-- Material for this exercise follows --

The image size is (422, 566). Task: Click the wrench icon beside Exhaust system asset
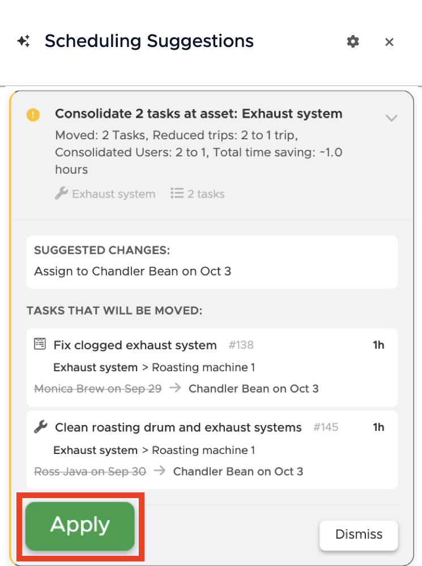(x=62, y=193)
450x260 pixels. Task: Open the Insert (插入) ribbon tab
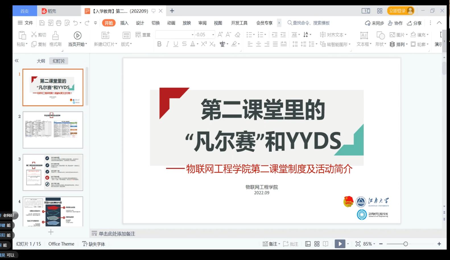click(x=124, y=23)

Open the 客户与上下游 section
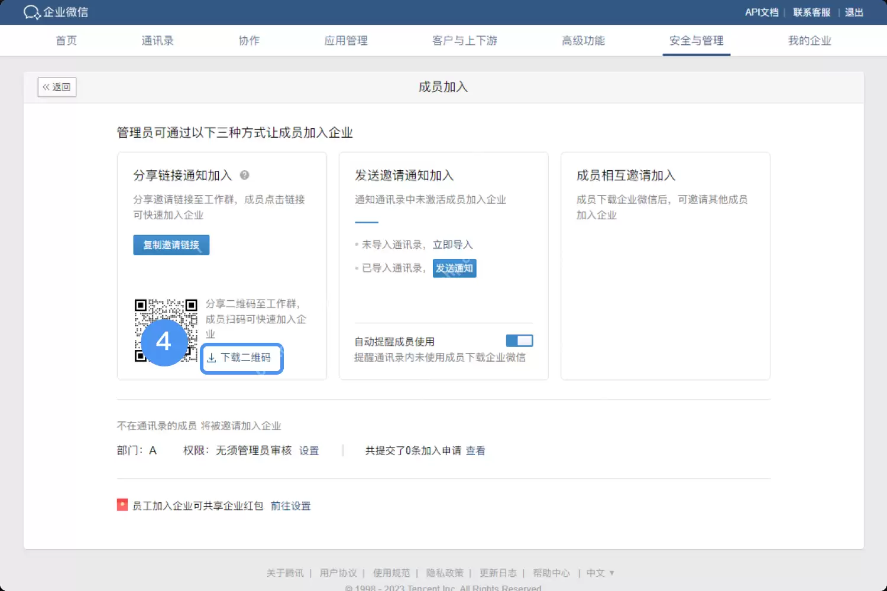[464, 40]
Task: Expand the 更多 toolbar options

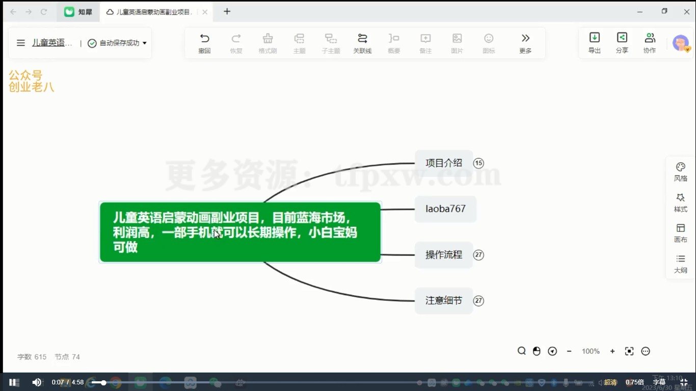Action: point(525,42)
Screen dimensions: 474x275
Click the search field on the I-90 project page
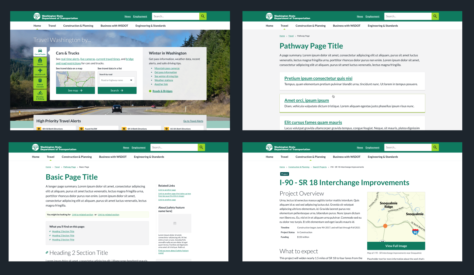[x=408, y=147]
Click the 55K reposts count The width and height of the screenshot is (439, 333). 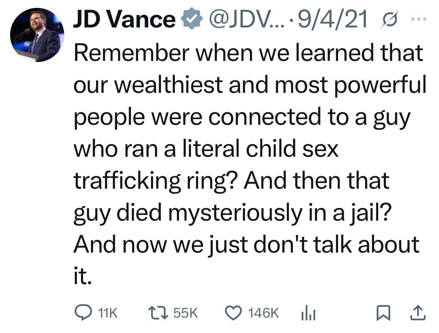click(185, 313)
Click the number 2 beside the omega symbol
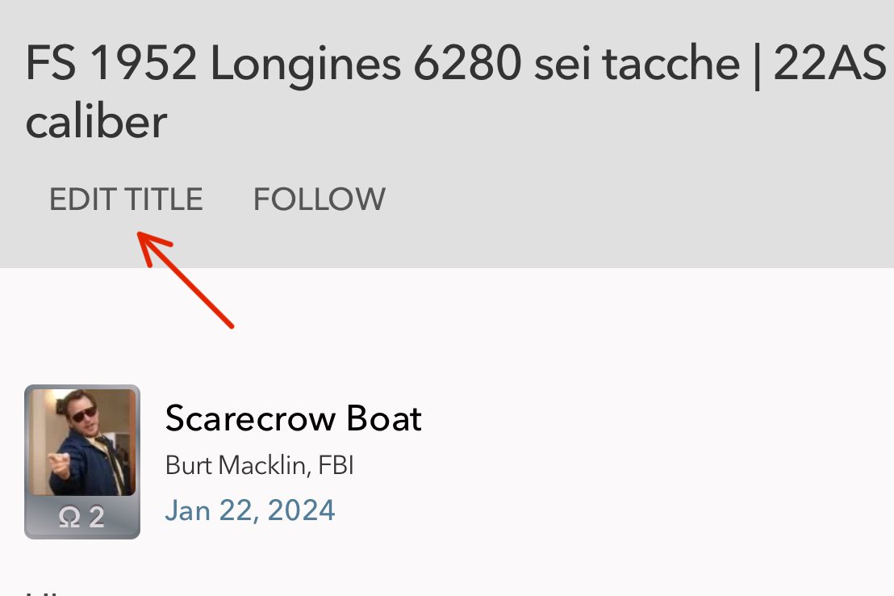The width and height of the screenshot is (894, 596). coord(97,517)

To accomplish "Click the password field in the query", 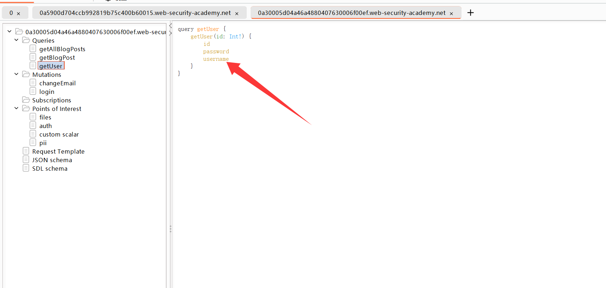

-- Material for this exercise concluded --

## Instructions for the task
Nothing but the lines from the first line of the listing above to the line containing "Screen dimensions: 474x275" should appear in the answer, each one exact and with no pictures.

## Response to the exercise
The image size is (422, 566). Task: Click the wrench icon beside Exhaust system asset
(x=62, y=193)
450x260 pixels. Task: Open the Insert (插入) ribbon tab
click(x=124, y=23)

Open the 客户与上下游 section
[464, 40]
Task: Expand the 更多 toolbar options

Action: point(525,42)
Screen dimensions: 474x275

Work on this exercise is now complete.